* **Text section**:
-.-.-

It feels like you are concerned about having your weapon against irrationality wrestled out of your hands. I am not trying to do that. Scientific method has its merits and on its surface it can be used in philosophical debates against such groundless ideas as creationism but that is only if you are satisfied with superficial victories.

I am not qualified to give a breakdown of the last 260 years of philosophy of science, nor do I have a sufficient attention span to even bother. What I would suggest is that, unless you are content with superficiality and are happy for the generalisations to be full of holes, you read up on the subject and see for yourself the extent of problems that are present in the classical concept of scientific method.


----------



## ugh1979 (Aug 27, 2010)

Azazello said:


> I think I can understand now why we fail to find common ground on this subject. It seems to me that you view scientific method as prerequisite to science, something that inherently belongs to scientific community.
> 
> It is not and it does not.
> 
> ...


While it may have its origins in philosophy of science, it's practical uses are in science and it is certainly used by scientists practicing science. In fact if you apply scientific method, then you are by definition a scientist.

It's not a driving force _behind_ science. Desire for knowledge is. The scientific method is just a tool used in achieving that goal. I admit it may not be perfect, but until there is a better way then it's a good tool to use in our pursuit of scientific knowledge.

If you aren't prepared to present the alleged holes in it for discussion then I guess this discussion has come to an end, as we have both agreed that it is acceptable and useful.

-.-.-

Pointing data for screenshots and documents:
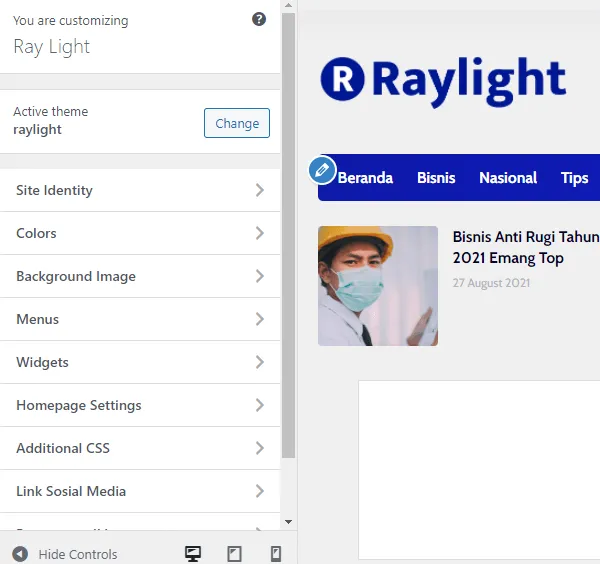The image size is (600, 564).
Task: Switch to tablet preview mode
Action: (235, 554)
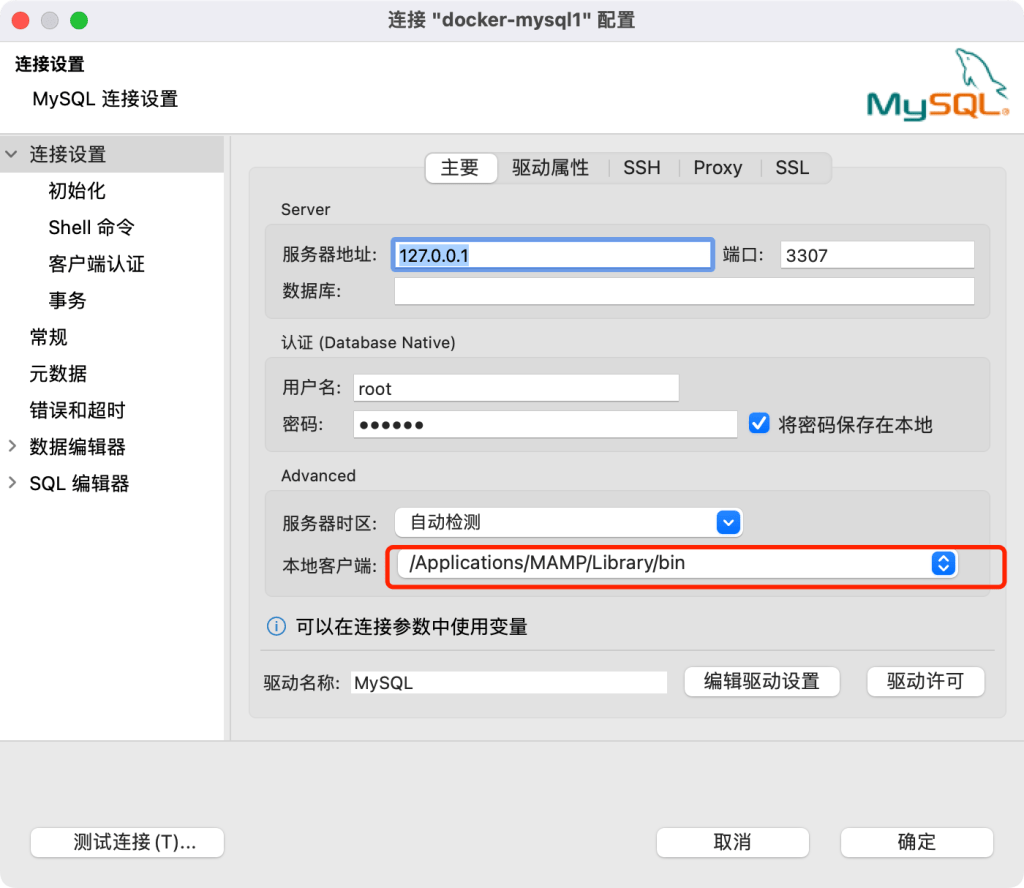The width and height of the screenshot is (1024, 888).
Task: Focus the port number field
Action: (876, 255)
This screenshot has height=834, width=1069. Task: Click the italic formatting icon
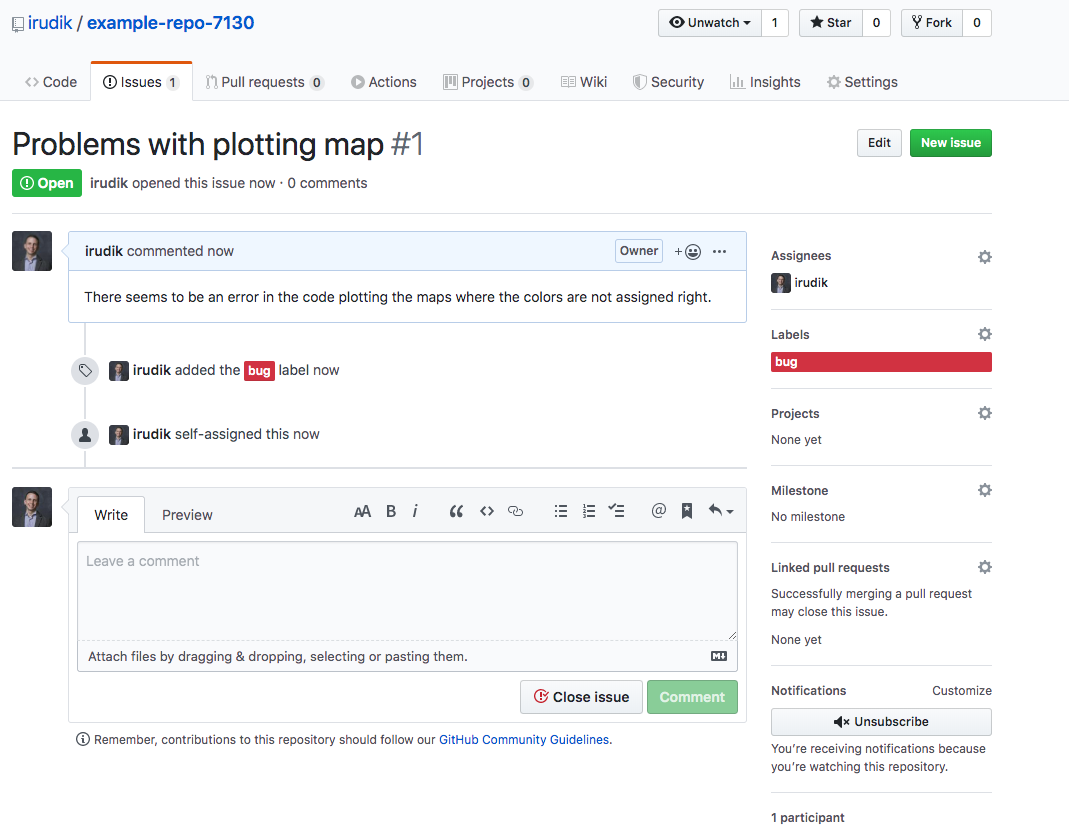coord(415,511)
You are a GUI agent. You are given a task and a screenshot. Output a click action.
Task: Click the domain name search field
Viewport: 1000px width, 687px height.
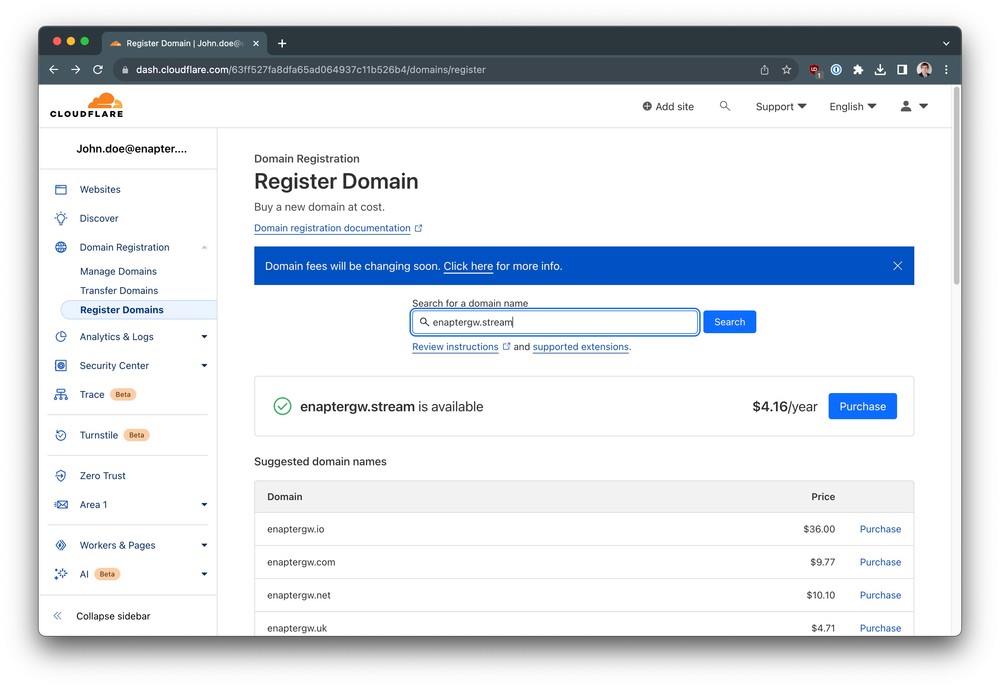click(x=554, y=321)
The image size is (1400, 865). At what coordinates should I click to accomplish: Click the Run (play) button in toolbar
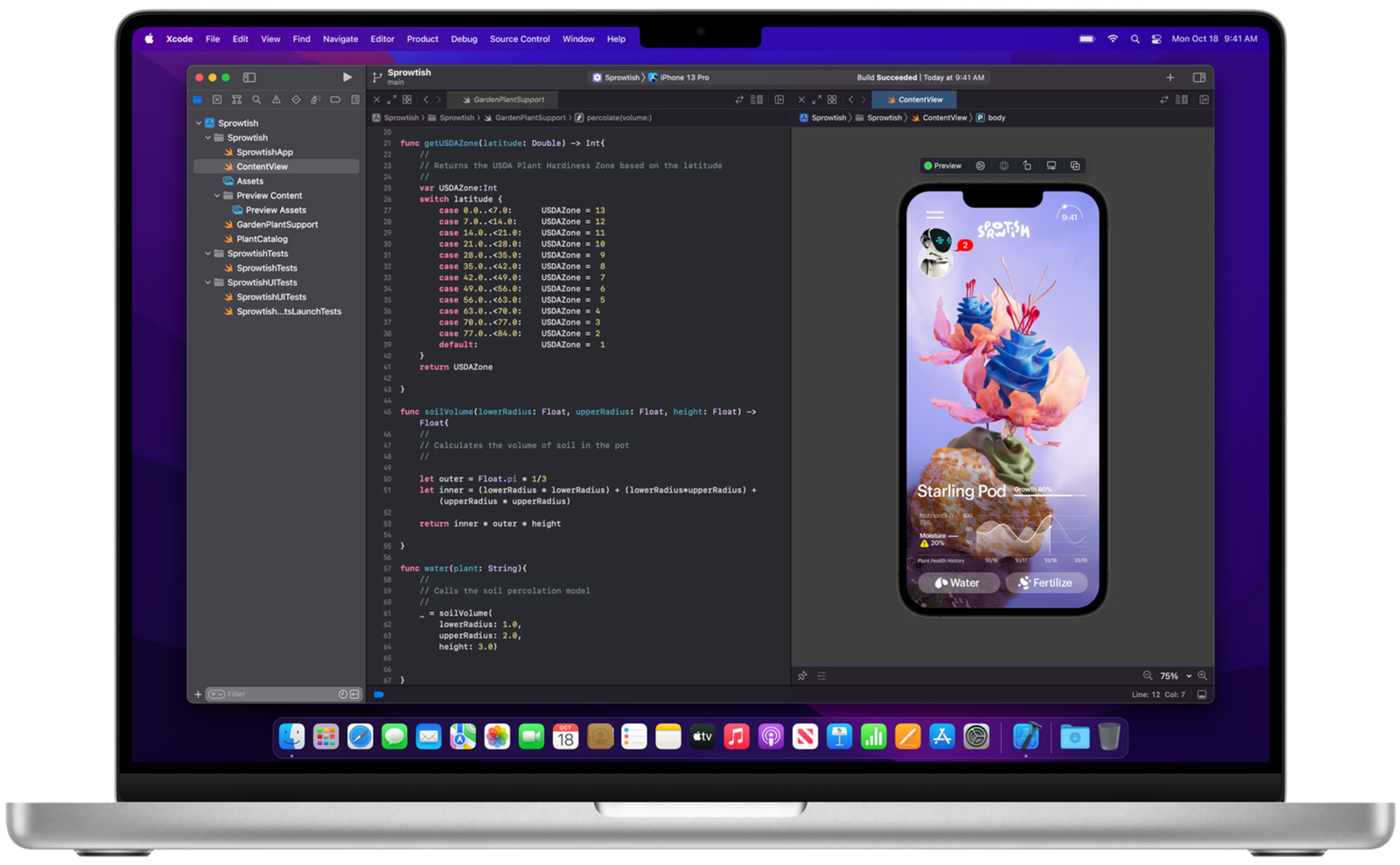[347, 77]
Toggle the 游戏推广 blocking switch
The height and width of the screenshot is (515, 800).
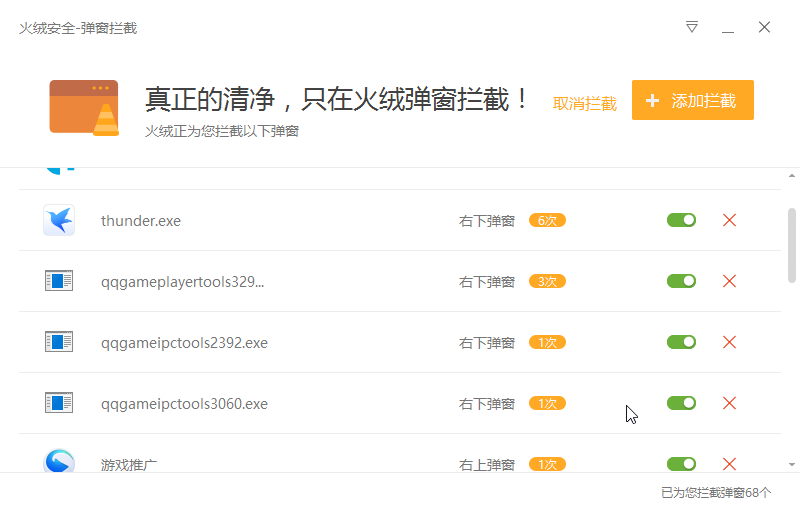(x=681, y=464)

-.-.-

* **Things to do**:
1. What does ugh1979 name as the driving force behind science in the forum thread on scientific method?
2. Condense the paragraph of the forum thread on scientific method that begins "It's not a driving force" into one or two sentences, keeping its main facts.
3. In the forum thread on scientific method, why does ugh1979 say the discussion may have come to an end?

* **Task solutions**:
1. Desire for knowledge.

2. The scientific method doesn't drive science; desire for knowledge does, and the method is only a tool for reaching that goal. It may be imperfect, but it is a good tool for pursuing scientific knowledge until a better way exists.

3. Both participants have agreed that the scientific method is acceptable and useful. If Azazello isn't prepared to present the alleged holes in it for discussion, ugh1979 sees the discussion as over.